The incident took place reportedly after an argument over a communal issue. The disturbing visuals of the incident, which later surfaced on the internet, shook the entire country.

MS Education Academy

Back in Hyderabad, congested narrow lanes of Battery Line road lead to a decrepit 3-storey building, where Saifuddin stayed with wife, brother and three daughters. He had moved to Hyderabad from Bidar, along with his family, in search of a better future 12 years ago.

Saifuddin worked as a mobile technician at a small shop in Gujarati Galli. He made frequent trips to Mumbai to make purchases related to his business. “This time, he had said he would be gone for a week. When it was his time to return, I received a call instead. I was told that my brother had been killed,” Yunus tells He last saw his brother when he dropped him off at the Nampally railway station on Tuesday, July 25.

According to the family’s statements and media reports, Saifuddin was shot after an altercation with the accused over religion.

Yunus lurked in a corner even as people swarmed his house to express condolences over the death. When a media person asked him if he had watched the video of the incident that was widely shared on social media, he looked down, shook his head and kept mum.

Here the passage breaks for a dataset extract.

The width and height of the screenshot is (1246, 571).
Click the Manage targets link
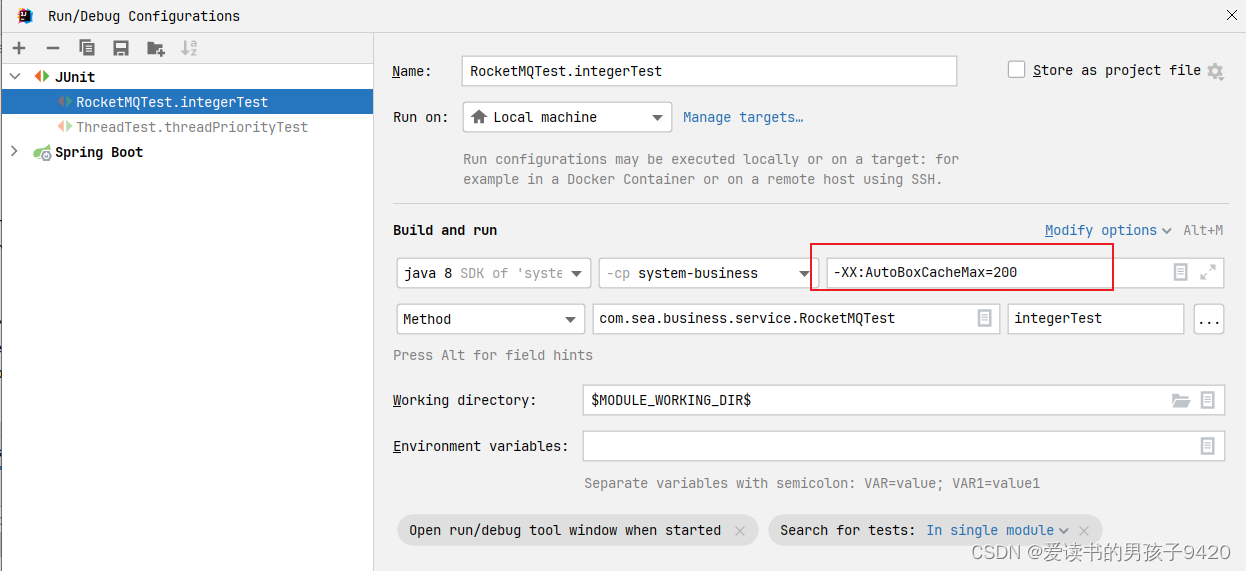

In one of the several disturbing videos of the incident, that surfaced online, the accused, wielding an automatic service rifle, was heard saying: “Agar vote dena hai, Hindustan mei rehna hai, to Modi aur Yogi… Yahi do hai…(If you want to stay in Hindustan, vote for Yogi (UP chief minister) & Modi (Prime Minister).”

Outside the house, Saifuddin’s uncle Wajid Pasha is somewhat able to voice his feelings. He strongly condemns the incident. “This is a story of injustice and savagery. Trust me, this is immense trauma. But at the same time, I am proud of my nephew. He is a martyr as he represented Muslims and Islam. His death will definitely not go in vain.”

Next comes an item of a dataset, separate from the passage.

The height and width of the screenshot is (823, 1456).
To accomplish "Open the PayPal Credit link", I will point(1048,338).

He adds, “It is sad that those who have been tasked to protect us, they ask us our names, look at our faces and beards, and shoot us with their weapons. What kind of humanity is this? Is this our India? We are known for our Ganga-Jamuna tehzeeb. But the Central government does not have a hold on these terrorists.”

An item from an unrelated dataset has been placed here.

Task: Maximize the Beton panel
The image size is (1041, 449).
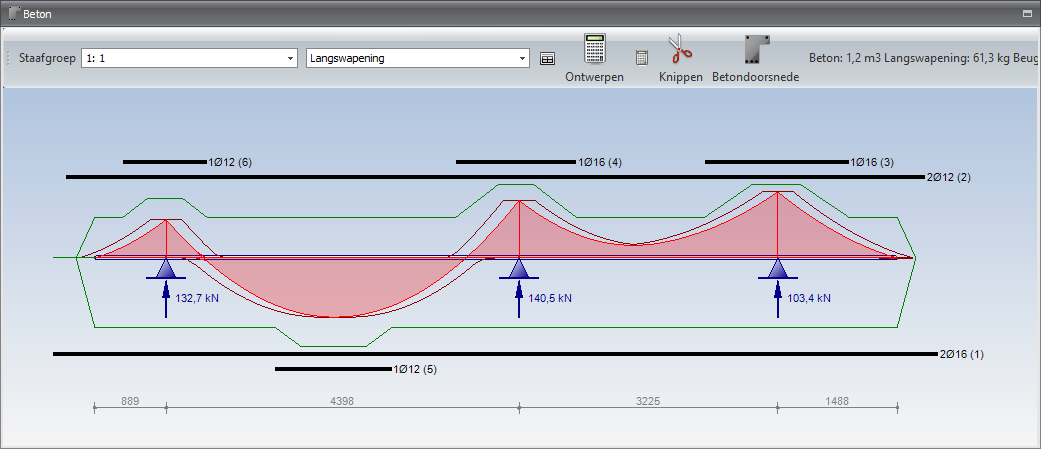Action: coord(1026,14)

I request the Center to take cognizance of the matter and ensure that justice is delivered, Pasha says, adding, “It will not work if the matter is moved to High Court then to Supreme Court, and eventually the accused is granted bail.”

Pasha also urged the government to provide aid for the immediate kin of the victim.

“I demand the both Centre and state governments sponsor the education of Saifuddin’s children, provide housing, and ex-gratia to meet their day-to-day needs,” he says.